Goal 1:
Can you summarize the Chrome 69 article in two sentences?
Goal 2:
Would you retype the part of the Chrome 69 article that runs from "For the past two" down to "new Chrome feature.", word for word?

Text block:

After celebrating Chrome’s ten-year anniversary on Sunday, Google released today version 69 of the Chrome browser, one of the most feature-rich versions in recent years.
With today’s release, Chrome now joins Mozilla and Microsoft as browser makers who completely redesigned their browsers.
Firefox went through two major UI updates with the Aurora and Quantum releases, Microsoft replaced Internet Explorer with the lighter Edge, and, today, Google gave Chrome its first major facelift since its release in 2008.
This new user interface is easy to spot because it uses a predominantly white color tone along with rounded tabs, a big shift from Chrome’s regular grayish UI with angled tabs.
Chrome says the new UI is better fitted for mobile devices, but the jury is still out with desktop users, some of whom have been grumbling for the past few months ever since Google started testing the new design back in late April. Nonetheless, the backlash hasn’t been even close to same levels of animosity Mozilla faced when it released its Aurora interface redesign back in the early 2010s.
While Google didn’t make a big deal about it like it has in previous years when it redesigned a product, this new UI is also much more in sync with Google’s Material Design design language.
For the past two years, Google has slowly redesigned Chrome’s settings panels with a Material Design look, but with today’s release, the Material Design look has irrevocably seeped into the main browser interface as well.
But besides the unignorable new UI, Google engineers also have other surprises for Chrome 69 users.
The one that’s most impressive, at least on the security front, is Chrome’s new built-in random password generator.
Every time users will focus their cursor inside a password field, Google will generate a random password and offer it to the user. If the user chooses to use it, Chrome will automatically save it in its password store. But be advised, users must be logged into a Google account to use this new Chrome feature.
Also on the security front, Chrome 69 is another big step in Google’s plans to remove Flash from the browser.
As ZDNet reported last month, with Chrome 69, users accessing Flash-based sites will have to grant that site permission to run Flash after every browser restart. Until now, Chrome remembered per-site Flash settings, even after restarts.
The end goal is to disable Flash by default in Chrome 76 (July 2019), and remove it from Chrome for good with version 87 in December 2020, when Adobe also plans to retire Flash.
But besides security-focused features, other changes included in this release include a revamped New Tab page in the same Material Design style.
Unlike past Chrome versions, Chrome 69’s New Tab page now lets everyone customize the links they see, something that many users have wanted to do, but for which many needed custom extensions.
The one feature ZDNet found missing in today’s release is support for Picture-in-Picture, which Google began testing in May, and which it initially planned to ship with Chrome 69.
The feature is present as a Chrome flag, but turning it on didn’t work as intended when ZDNet tested Chrome 69 before this article’s publication.
Chrome 69 also includes patches for 40 security issues and a truckload of changes in the underlying Web APIs and CSS features the browser supports. Details about these developer-centric changes are available in this Chromium blog post, but also in this video.

Data segment:
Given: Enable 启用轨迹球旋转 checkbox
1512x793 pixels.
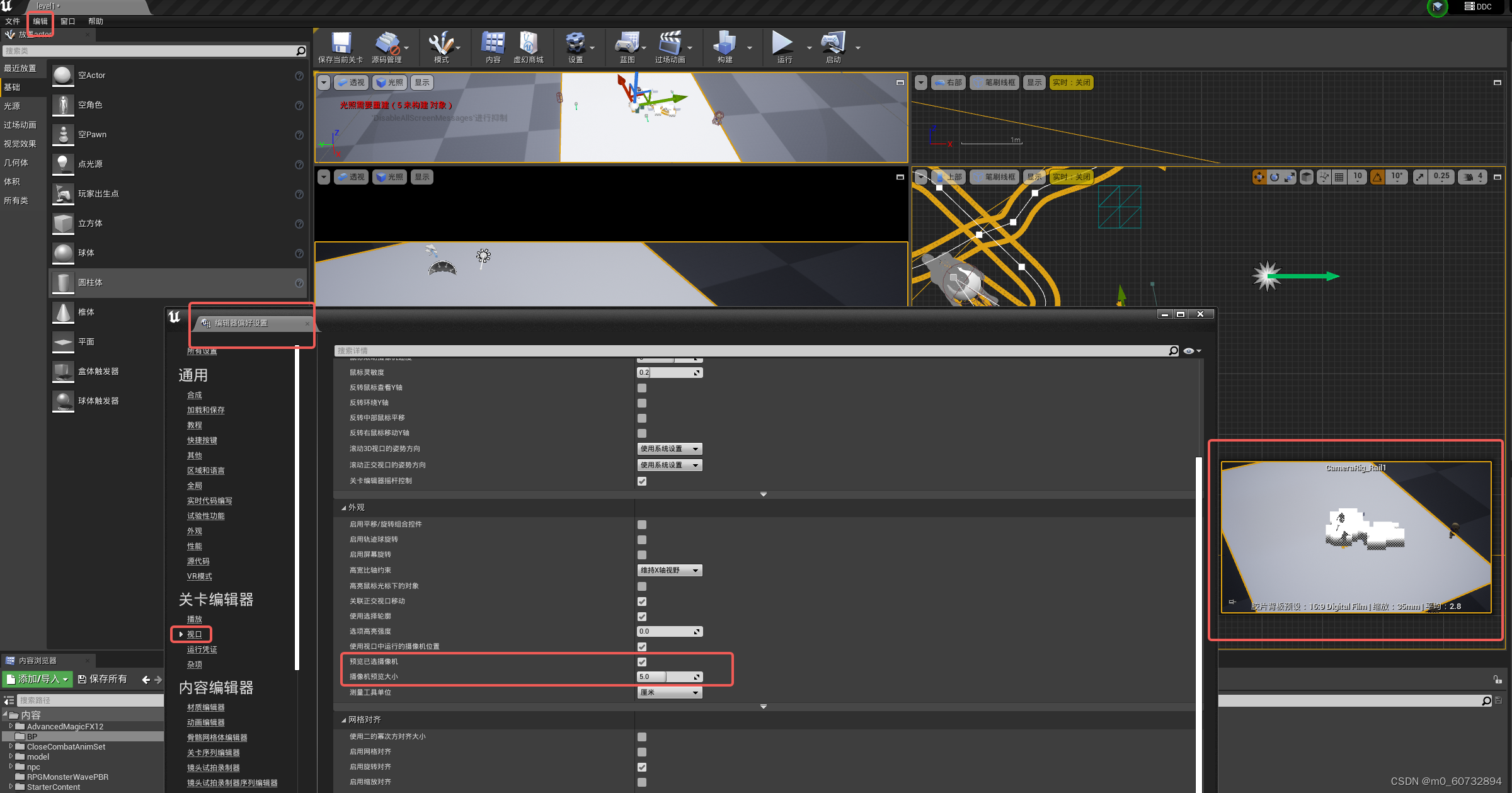Looking at the screenshot, I should tap(641, 540).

Response 1:
Google released Chrome 69, giving the browser its first major facelift since 2008 with a predominantly white interface and rounded tabs that fits Google's Material Design language. The version also adds a built-in random password generator, makes users re-grant Flash permission to sites after every restart, and lets everyone customize the links on its New Tab page.

Response 2:
For the past two years, Google has slowly redesigned Chrome’s settings panels with a Material Design look, but with today’s release, the Material Design look has irrevocably seeped into the main browser interface as well.
But besides the unignorable new UI, Google engineers also have other surprises for Chrome 69 users.
The one that’s most impressive, at least on the security front, is Chrome’s new built-in random password generator.
Every time users will focus their cursor inside a password field, Google will generate a random password and offer it to the user. If the user chooses to use it, Chrome will automatically save it in its password store. But be advised, users must be logged into a Google account to use this new Chrome feature.